How do i load it? lol

sorry first time ever using film 


I got Fujifilm zexia A200 - Probably terrible but hey...
its just to test the camera out tbh...
so yeah./.. how do i load it? :S
i cant see any film any where on the spool...


----------



## Dwig (Sep 11, 2009)

I presume by "500N" you mean a "Canon EOS 500N" (aka "Canon Rebel G"). If so, there's a link to the instruction manual toward the bottom of this page:

Canon EOS-500N or EOS-Rebel G / New Kiss - Index Page


----------



## UUilliam (Sep 11, 2009)

that is the camera i mean, but the problem is the spool... i dont know how to get the film out :$

t'is this here FUJIFILM-200-SPEED-AP-R64813 Fujifilm 200 Speed APS Film 25 Exposures (3 Pack)


----------



## c.cloudwalker (Sep 11, 2009)

That's how an APS film spool is. The film is pushed out electronically when you close the back of the camera.

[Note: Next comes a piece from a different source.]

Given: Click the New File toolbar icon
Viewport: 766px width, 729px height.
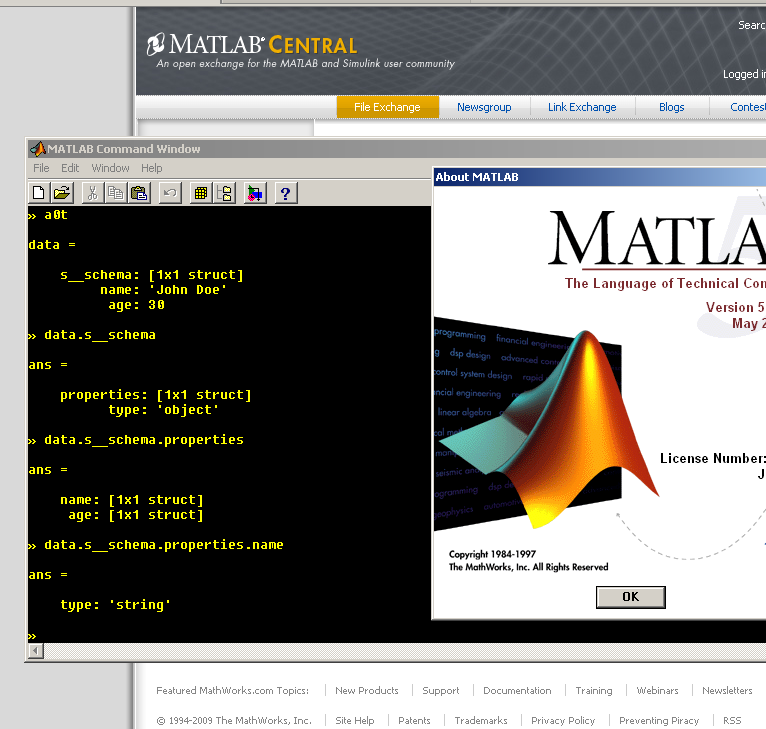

So, now the question is whether or not this new camera of yours takes APS film.


----------



## c.cloudwalker (Sep 11, 2009)

From a quick read of the link provided by Dwig, I would say it is the wrong kind of film. Although the film transport is automatic, it says to align the film leader at the red mark in front of the take up spool. With APS film, there's no film leader.

Does the "film cassette" even fit in there?


----------



## UUilliam (Sep 11, 2009)

ahh  (wasn't me who paid for it, was my mum who bought it from Asda <walmart> but i did tell her they take different types n stuff... xP

So next question is, What type of film does it accept?

Sorry


----------



## c.cloudwalker (Sep 11, 2009)

Any 35mm film that is not APS I imagine. Just read the link for yourself and make sure. I only when very quickly over it and I've never had a self loading camera.

If your mum doesn't use film camera, how would she know the difference? Too bad you opened the package though.


----------



## kundalini (Sep 11, 2009)

c.cloudwalker said:


> Any 35mm film that is not APS I imagine.


:thumbup: Really any 35mm film like *Ilford*, Fuji and whatever. I have a 500n also. It collected dust for years and I finally found it in a closet 6 months or so ago. I bought 2 rolls to try it out. Only half of one roll has been exposed so far. Maybe I'll break it out again this weekend. 




Why did that link for Ilford look like that?


----------



## AlexColeman (Sep 11, 2009)

No clue. But did I read the website right? $100??


----------



## kundalini (Sep 11, 2009)

AlexColeman said:


> No clue. But did I read the website right? $100??


 91 Euros = $133USD (+/-).  A bit rich IMO.  I paid like much, much less than that in USD.


----------



## c.cloudwalker (Sep 11, 2009)

kundalini said:


> AlexColeman said:
> 
> 
> > No clue. But did I read the website right? $100??
> ...



Probably includes processing. I seem to remember all slide films in France were sold with processing included. Maybe they do that with neg films in England...


----------



## Josh66 (Sep 11, 2009)

kundalini said:


> AlexColeman said:
> 
> 
> > No clue. But did I read the website right? $100??
> ...



It said $3.89 when I clicked the link...


----------



## UUilliam (Sep 12, 2009)

I presume you mean the price of the camera?

I bought the 1993 version for £25


----------